> WHAT IS BEING ASKED: An exact copy of every entry is the answer here, with no pictures.

> Collected data:
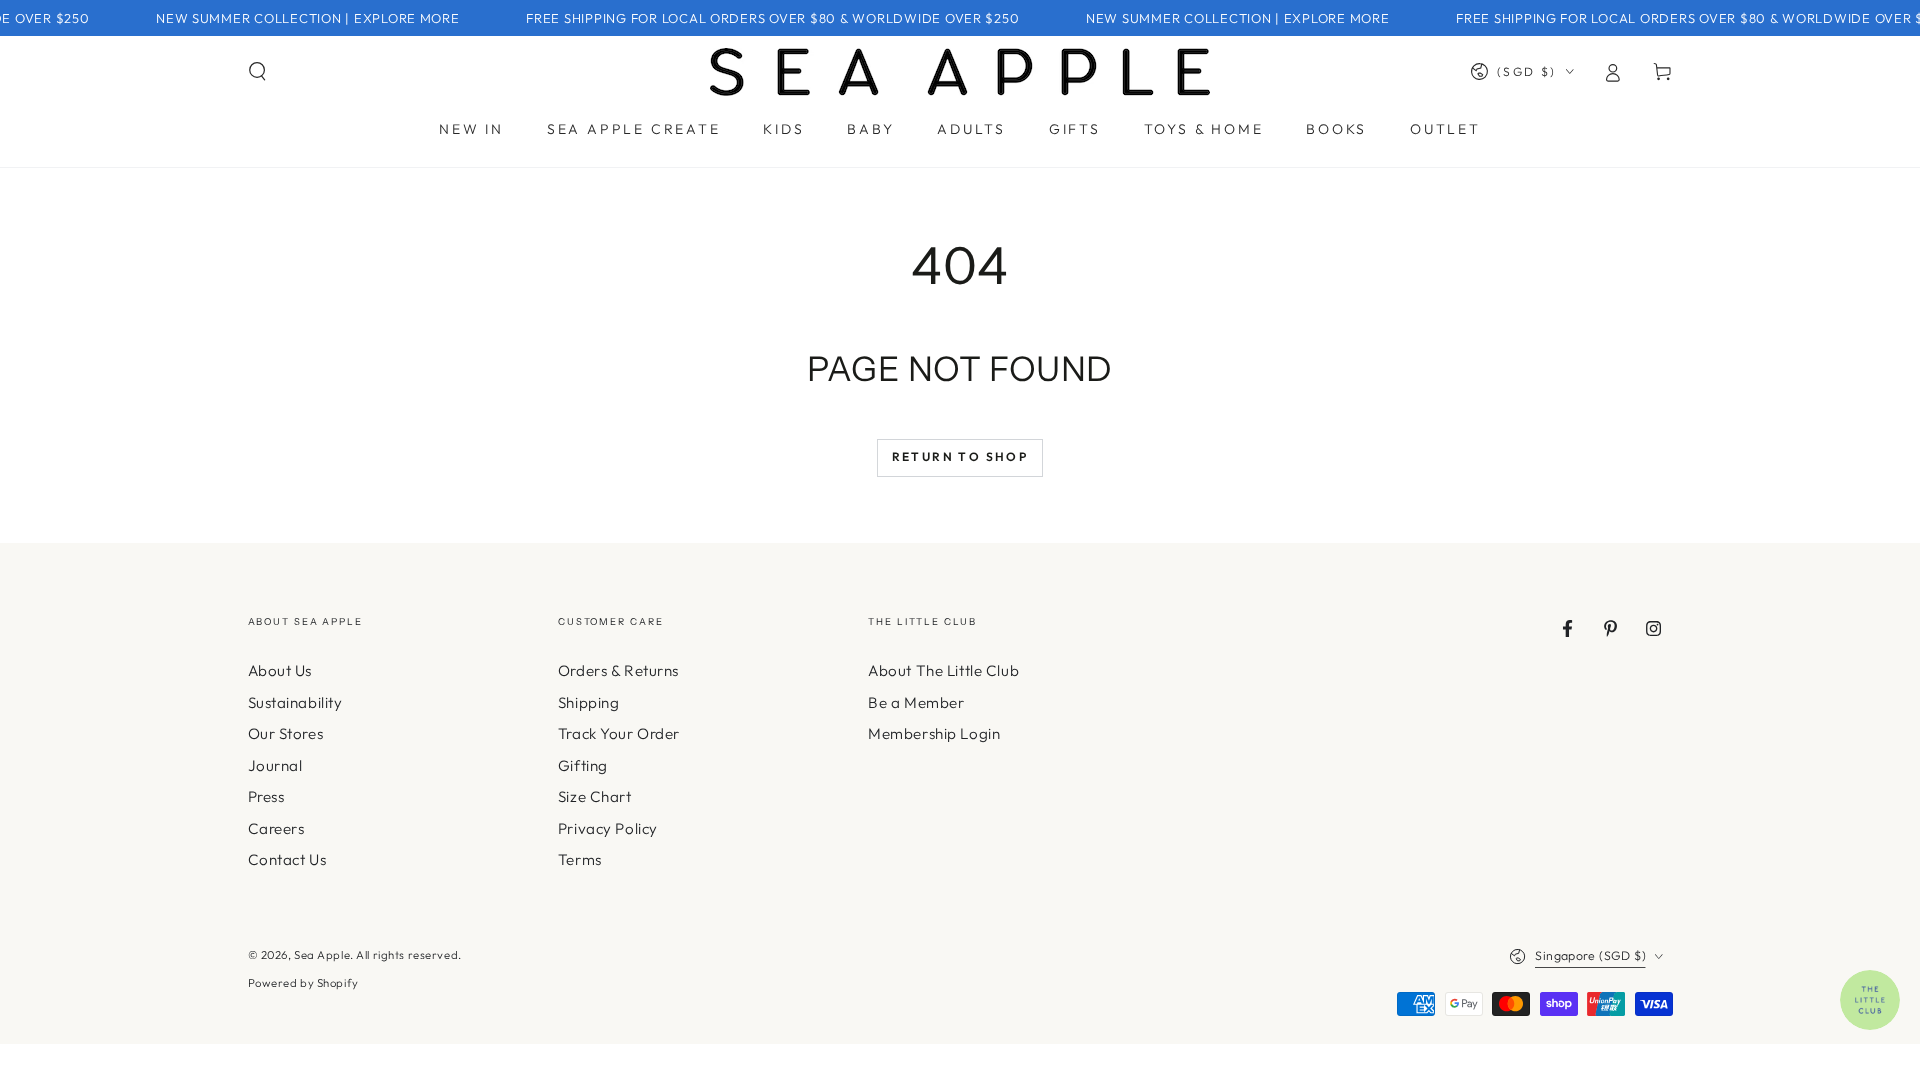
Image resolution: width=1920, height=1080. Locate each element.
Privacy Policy (608, 828)
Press (266, 796)
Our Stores (286, 733)
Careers (276, 828)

> EXERCISE OUTPUT:
Image resolution: width=1920, height=1080. Locate each element.
Privacy Policy (608, 828)
Press (266, 796)
Our Stores (286, 733)
Careers (276, 828)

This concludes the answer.